As a lawyer engaged with AI safety, I often have conversations with the more abstract-minded members of our groups that reveal an intellectual acceptance but strong aesthetic distaste for the contextual nature of legal systems. (The primitives of legal systems are abstraction-resistant ideas like ‘reasonableness’.)
Aesthetic distaste for contextual primitives leads to abstract framing of problems. Abstract framing of the AI safety issues tends to lead from standard AI premises to narrow conclusions that are often hard for contextual-minded people to follow. Conclusions like, we’ve found a very low-X percent chance of some very specific bad outcome, and so we logically need to take urgent preventative actions.
To generalize, Japan as a whole (and perhaps most of the world) does not approach problems abstractly. Contextual framing of AI safety issues tends to lead from standard AI premises to broad and easily accepted conclusions. Conclusions like, we’ve found a very high-Y chance of social disruption, and we are urgently compelled to take information-gathering actions.
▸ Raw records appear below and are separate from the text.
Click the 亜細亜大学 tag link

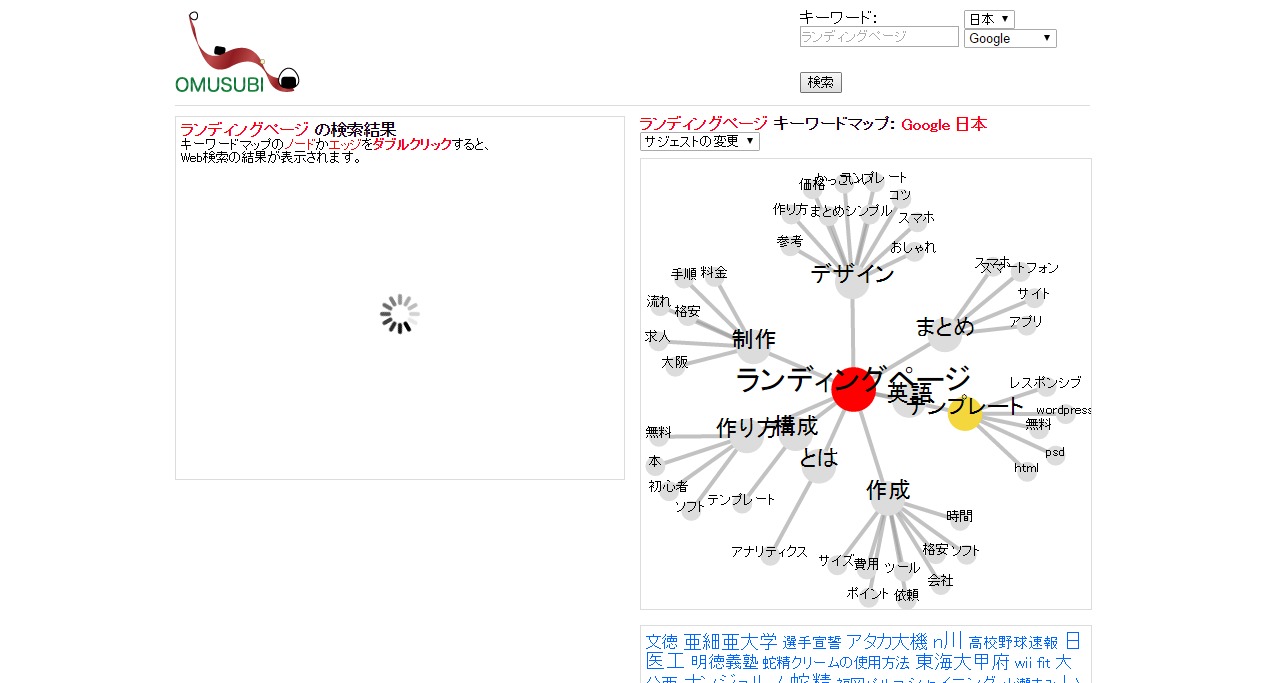[x=730, y=642]

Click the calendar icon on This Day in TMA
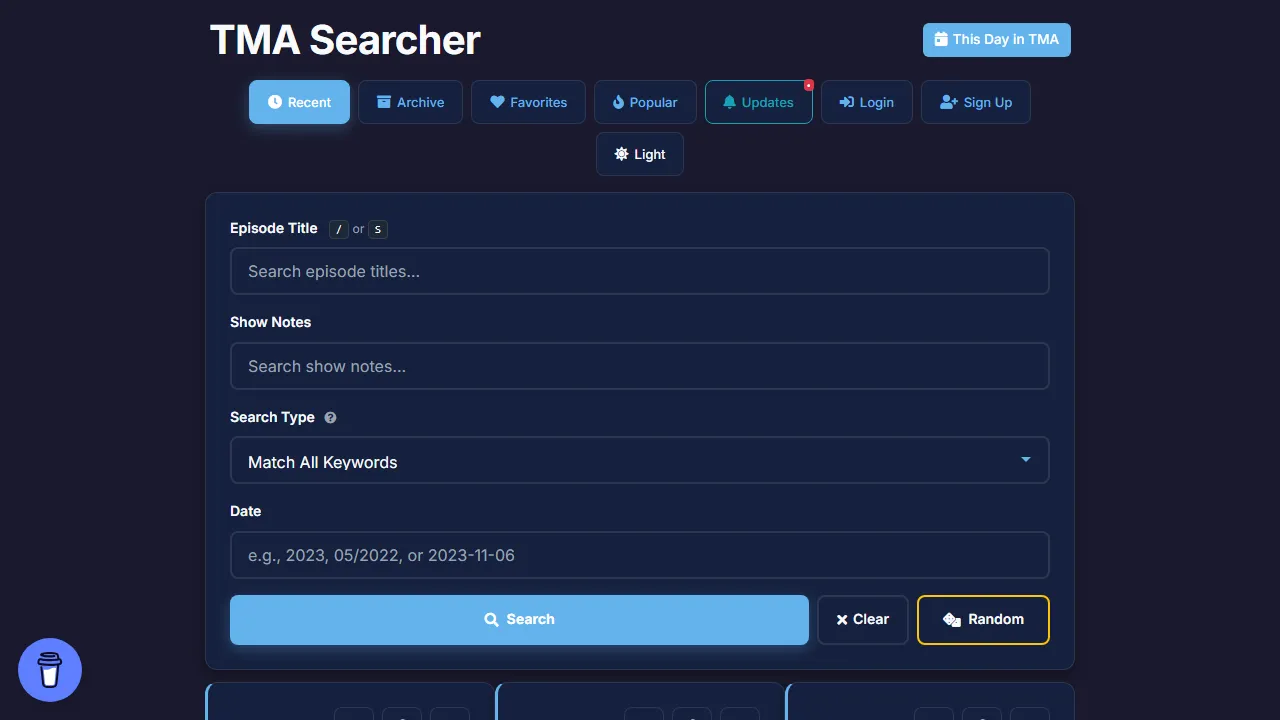tap(940, 39)
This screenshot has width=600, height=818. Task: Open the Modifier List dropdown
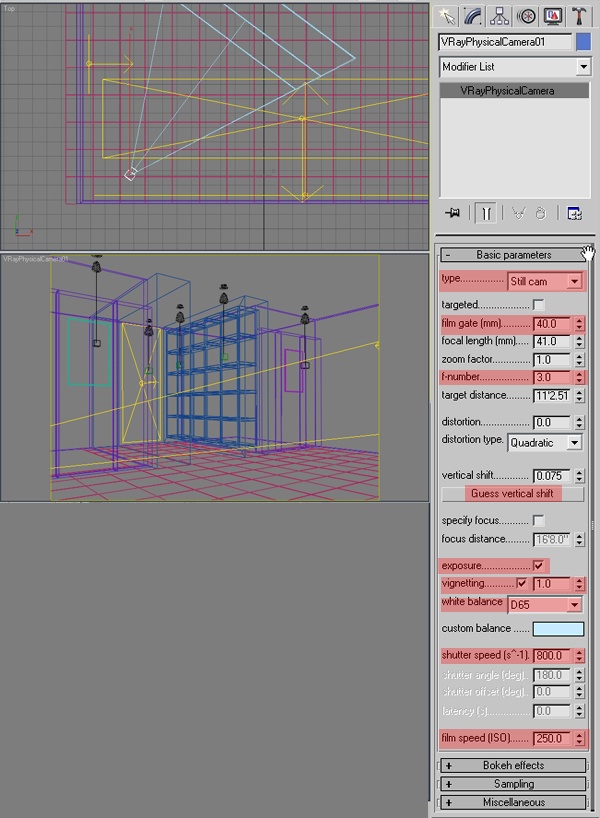click(515, 67)
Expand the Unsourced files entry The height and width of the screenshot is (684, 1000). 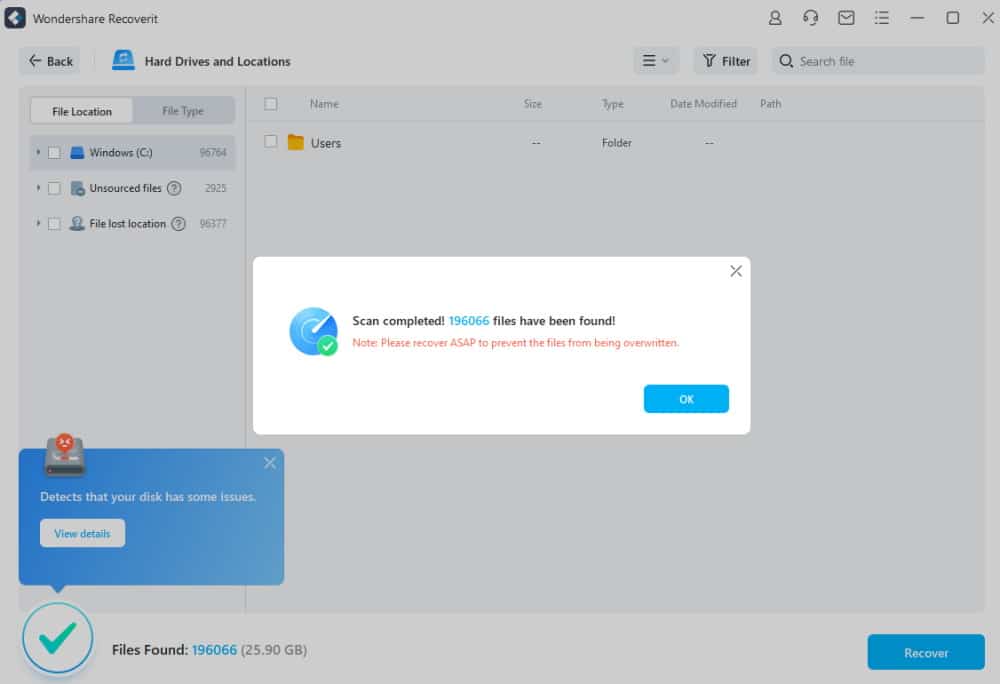click(x=40, y=188)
There’s obviously much more support needed for these framing claims. But you can see those essential differences in outcomes in the AI regulatory approaches of the EU and Japan, respectively. (The EU is targeting abstract AI issues like bias, adversarial attacks, and biometrics with specific legislation. Japan is instead attempting to develop an ‘agile governance’ approach to AI in order to keep up with “the speed and complexity of AI innovation”. In this case, Japan’s approach seems wiser, to me.)
If the conclusions leading to existential risk are sound, both these framings should converge on similar actions and outcomes. Japan is a tough nut to crack. But having both framings active around the world would mobilize a significantly larger number of brains on the problem. Mobilizing all those brains in Japan is the course to chart now.
I have less experience in Japan than Harold does, but would generally advocate a grounded approach to issues of AI safety and alignment, rather than an abstract one.
I was perhaps most struck over the weekend that I did not speak to anyone who had actually been involved in developing or running safety-critical systems (aviation, nuclear energy, CBW...), on which lives depended. This gave a lot of the conversations the flavour of a ‘glass bead game’.
As Japan is famously risk-averse, it would seem to me—perhaps naively—that grounded arguments should land well here.
I wholeheartedly agree, Colin. (I think we’re saying the same thing—let me know where we may disagree.)
It’s a daily challenge in my work to ‘translate’ what can sometimes seem like abstract nonsense into scenarios grounded in real context, and the reverse.
I want to add that a grounded, high context decision process is slower (still wearing masks?) but significantly wiser (see the urbanism of Tokyo compared to any given US city).
I am under the impression that the public attitude towards AI safety / alignment is about to change significantly.
Strategies that aim at informing parts of the public that may have been pointless in the past (abstract risks etc.) may now become more successful, because mainstream newspapers are now beginning to write about AI risks, people are beginning to be concerned. The abstract risks are becoming more concrete.